I realized one day, as I was thinking of my son’s struggles, that if my son had been diagnosed with cancer, the troops around me would have paraded in and out of my home. They would have also called; they would have been there for me. My son struggled with emotional health issues that culminated in addiction; the troops never arrived.
I remember the first time I participated in a race with my son and his family. They had been feeling the support of their troops through AIIA for some time. Since I live several states away this was the first race, I had a chance to attend. I was not a runner, and I found myself oddly emotional. I realized that there were many around me who either understood my son’s struggles, or they understood mine. This was very new to me. I had spent years of my life feeling alone in what I was experiencing. It was all I could do not to burst into tears. I tried to express what was happening to me to someone else in the crowd. I articulated my thoughts poorly, struggled to find the words. Adding to the moment was awkwardness since I did not personally know them and I knew I was on the verge of an emotional meltdown. Looking back on that experience I don’t know why I didn’t realize that the reason I had struggled so long alone, was because I had never known where to find, my troops.
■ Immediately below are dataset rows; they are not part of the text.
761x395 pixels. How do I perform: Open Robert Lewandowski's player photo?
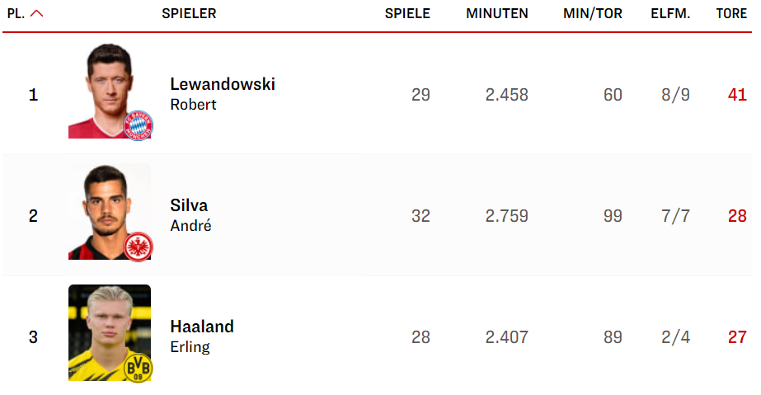point(109,91)
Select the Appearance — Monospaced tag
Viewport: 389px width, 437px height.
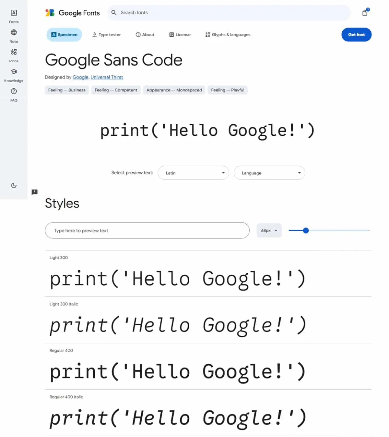pyautogui.click(x=174, y=90)
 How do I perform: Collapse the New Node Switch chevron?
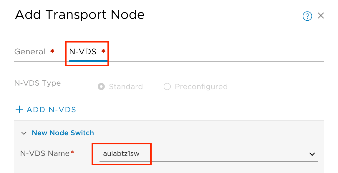click(24, 133)
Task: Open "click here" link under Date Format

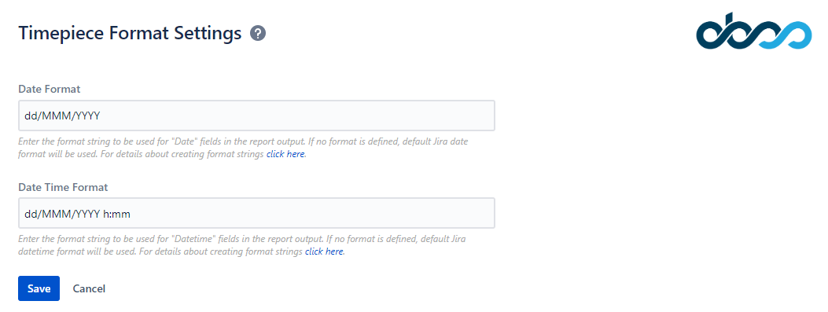Action: coord(285,155)
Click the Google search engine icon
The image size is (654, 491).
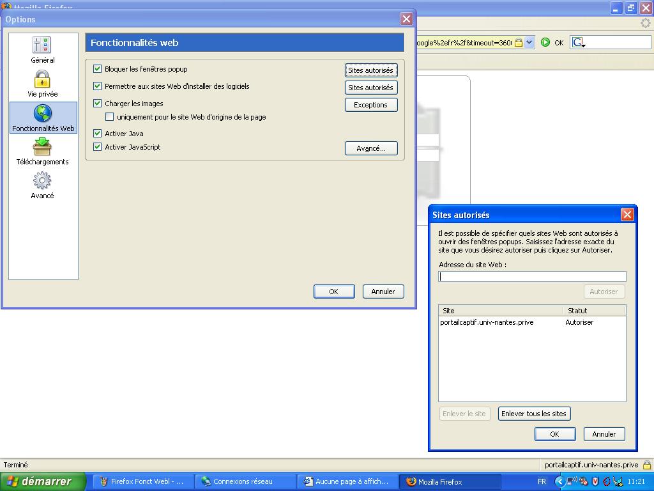click(x=578, y=42)
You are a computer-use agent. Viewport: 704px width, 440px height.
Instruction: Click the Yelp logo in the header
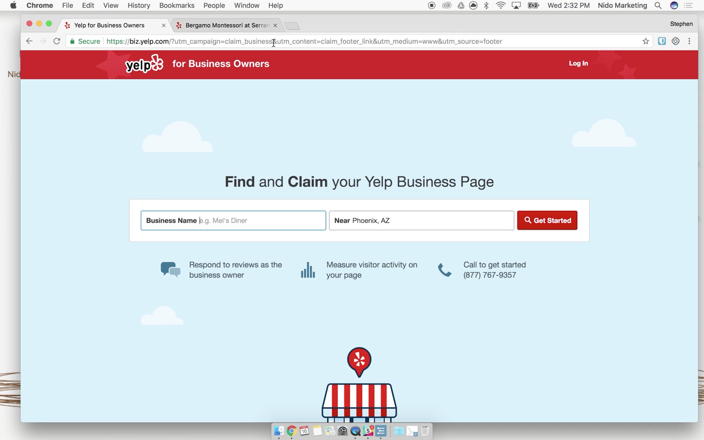tap(144, 64)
I tried at different times in my life to visit with my friends about what I was experiencing. Unfortunately, with very few exceptions they were not my troops. I even had someone say to me, “everyone knows you feel hurt about your son, you don’t need to talk about it”. It was very hurtful for me to be told that, until one day I was taught that in order to tell your story you must find someone who can bear the weight of your story. Then I understood, to share, I must find others who can handle hearing my story. I also came to understand that often others cannot bear the weight of your story for various reasons. Still, one thing that is particularly frightening to many is that it may bring to the forefront of their understanding that difficult circumstances can be beyond our control.
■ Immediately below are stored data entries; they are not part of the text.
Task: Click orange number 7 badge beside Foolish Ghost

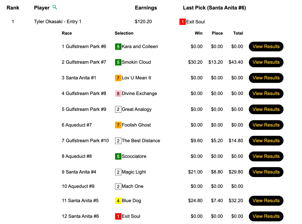Action: click(118, 125)
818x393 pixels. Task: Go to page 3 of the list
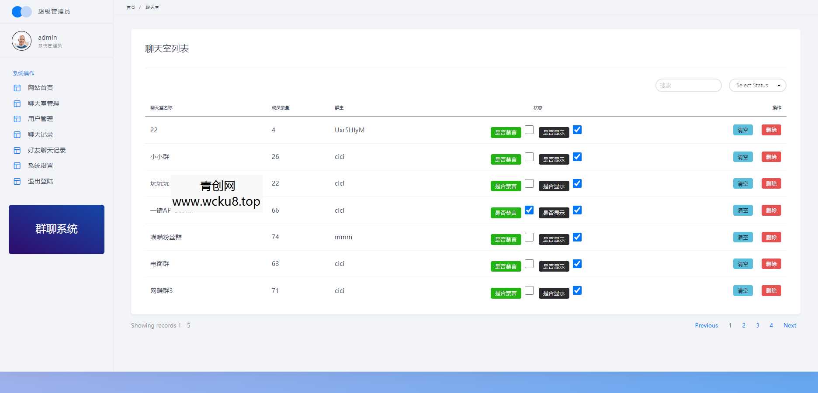click(757, 325)
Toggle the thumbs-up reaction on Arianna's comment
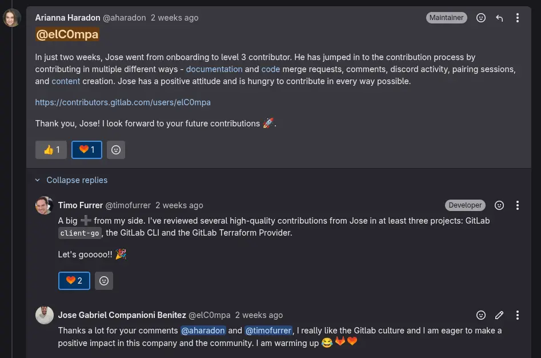The width and height of the screenshot is (541, 358). pyautogui.click(x=51, y=150)
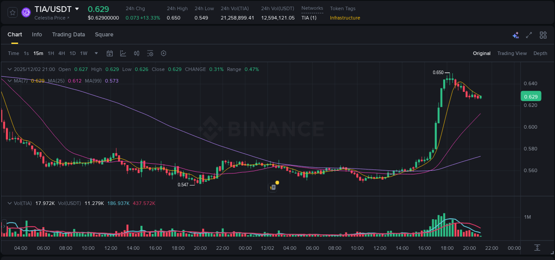555x260 pixels.
Task: Open the Binance AI assistant
Action: (x=515, y=35)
At one time I would have told you that in order to bear my story it had to be someone who experienced similar things. I have come to understand that is not necessarily true. There are people who are gifted at listening, and even though they might not share the same experiences, they have the ability to listen and validate. Just because someone shares a similar story, does not mean they have the strength or ability to bear your story. You might think that other family members should be your troops. Though that seems logical, due to their own struggles in the circumstance, they might not be in a position to be a support. They may have their own pain that needs to be worked through, and they may be in a different place of development in the situation than you are. I can tell you, that those who will be able to bear your story will most likely be those who have gone through difficulty of some kind and have grown through their circumstances. There is nothing more comforting than when you are able to share experiences with someone who has some sort of common ground, who practically know what you are going to say before you say it, because they “know”. Those are rare circumstances due to the fact that each individual is so unique. When we find our troops, we will sometimes be lifted; other times we will do the lifting. We will sometimes be understood, and other times we will offer the understanding. It was meant to be so.
The main thing to understand is that you must find your troops. It is not necessary to feel alone in your journey. As Coach Blue says, “The troops are not coming. We are the troops”.